Question for Department for Transport

UIN 38744, tabled on 26 May 2016

To ask the Secretary of State for Transport, what steps his Department is taking to assess the potential merits of its proposals on drones to be included in the planned Modern Transport Bill; and what assessment he has made of the need for temporary measures to ensure public safety related to drones until such proposals have been enacted.

Answered on

9 June 2016

There are existing regulations in place that require users of drones to maintain direct, unaided visual contact with their vehicle and to not recklessly or negligently cause or permit an aircraft to endanger any person or property. There are severe penalties in place for misuse of drones, such as up to five years imprisonment for endangering an aircraft.
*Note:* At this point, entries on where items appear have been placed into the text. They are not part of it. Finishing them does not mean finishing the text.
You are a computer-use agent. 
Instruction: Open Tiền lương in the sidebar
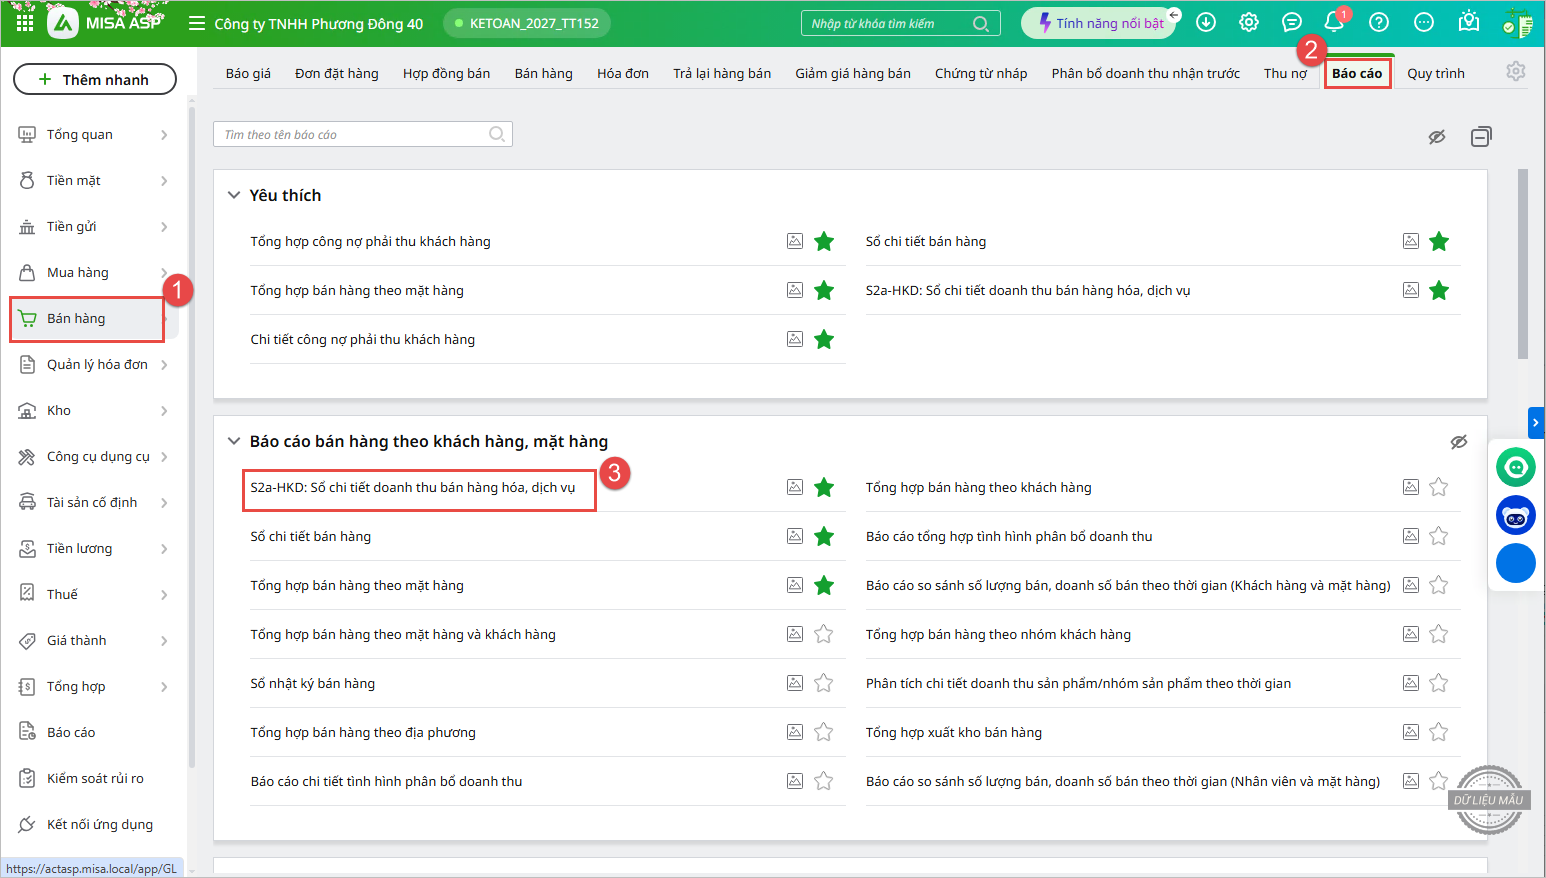tap(80, 548)
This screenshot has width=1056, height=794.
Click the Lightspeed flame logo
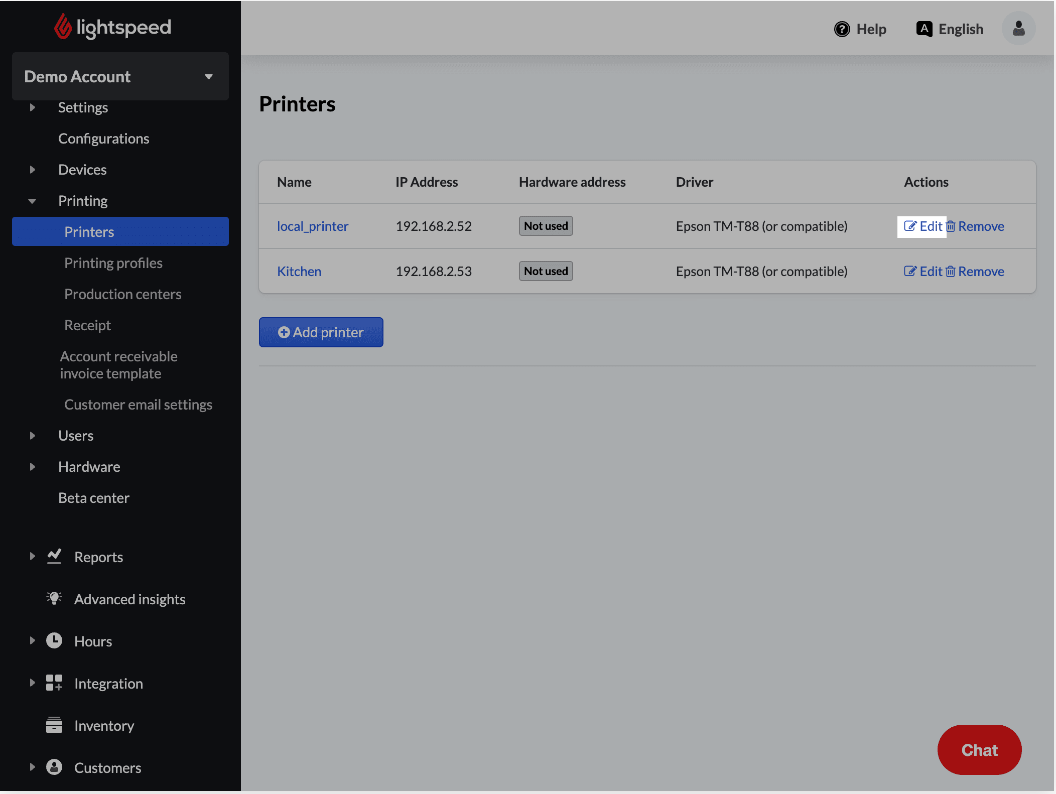(x=63, y=27)
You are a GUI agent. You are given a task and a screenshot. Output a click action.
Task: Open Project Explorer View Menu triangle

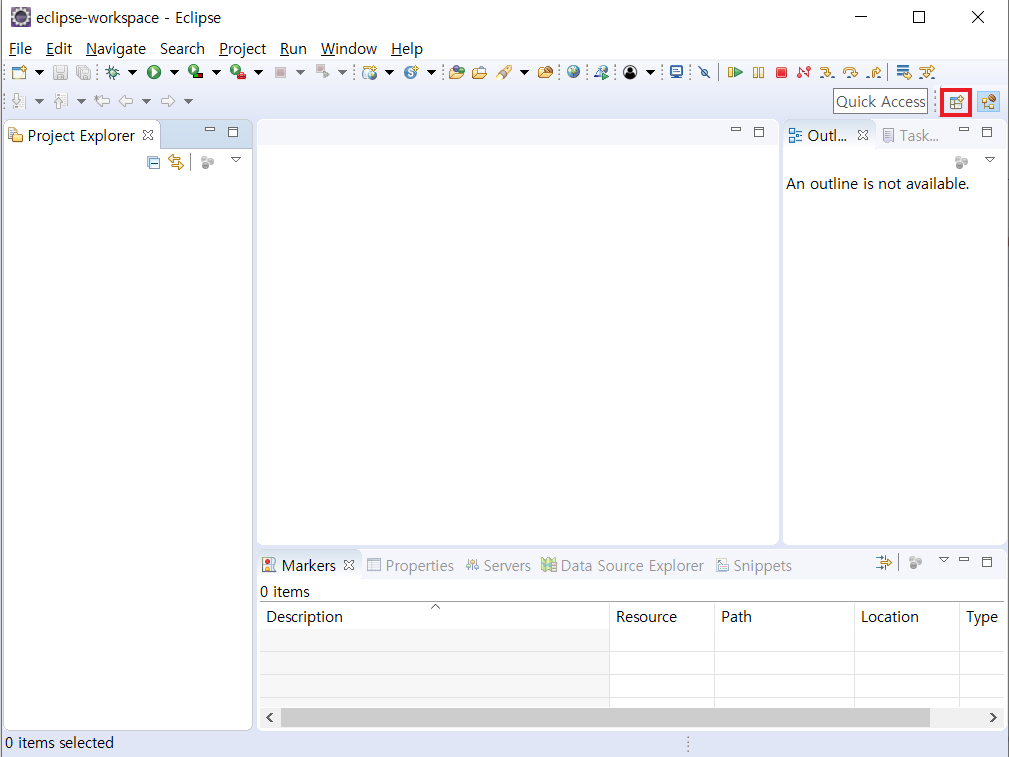coord(236,160)
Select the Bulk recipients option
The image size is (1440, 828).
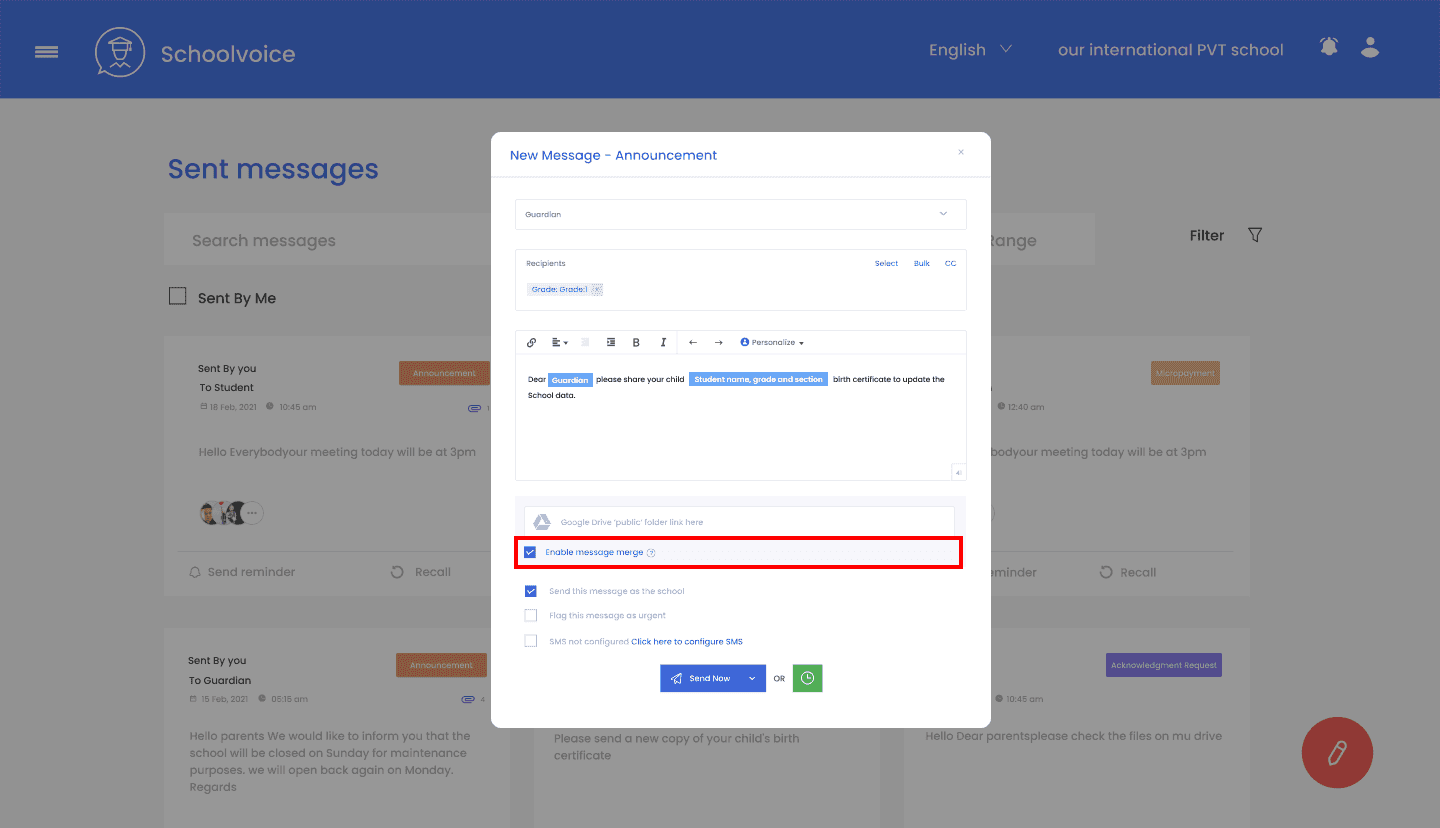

The Department for Transport (DfT) and the Civil Aviation Authority (CAA) work with a wide range of industry partners across the aviation sector, (including manufacturers, airports, and airlines), to ensure our understanding of potential hazards to aircraft remains up-to-date. Further work is underway to better understand the risk posed by flying drones close to commercial planes to ensure that regulations remain fit for purpose.

Guidance on tackling the risks of criminal drone use has been provided to constabularies across the UK. The Secretary of State has recently written to Police to request their assistance in raising awareness of drone risks and restrictions.

Communication and education of users on current safety restrictions will be key. Officials from my Department are actively considering with the CAA the development of an expanded and diversified communication and education campaign, to include more mediums and supporting products.

The Government is planning to consult on a range of measures on drones over the summer, and will then seek any further appropriate legislative measures through the Modern Transport Bill.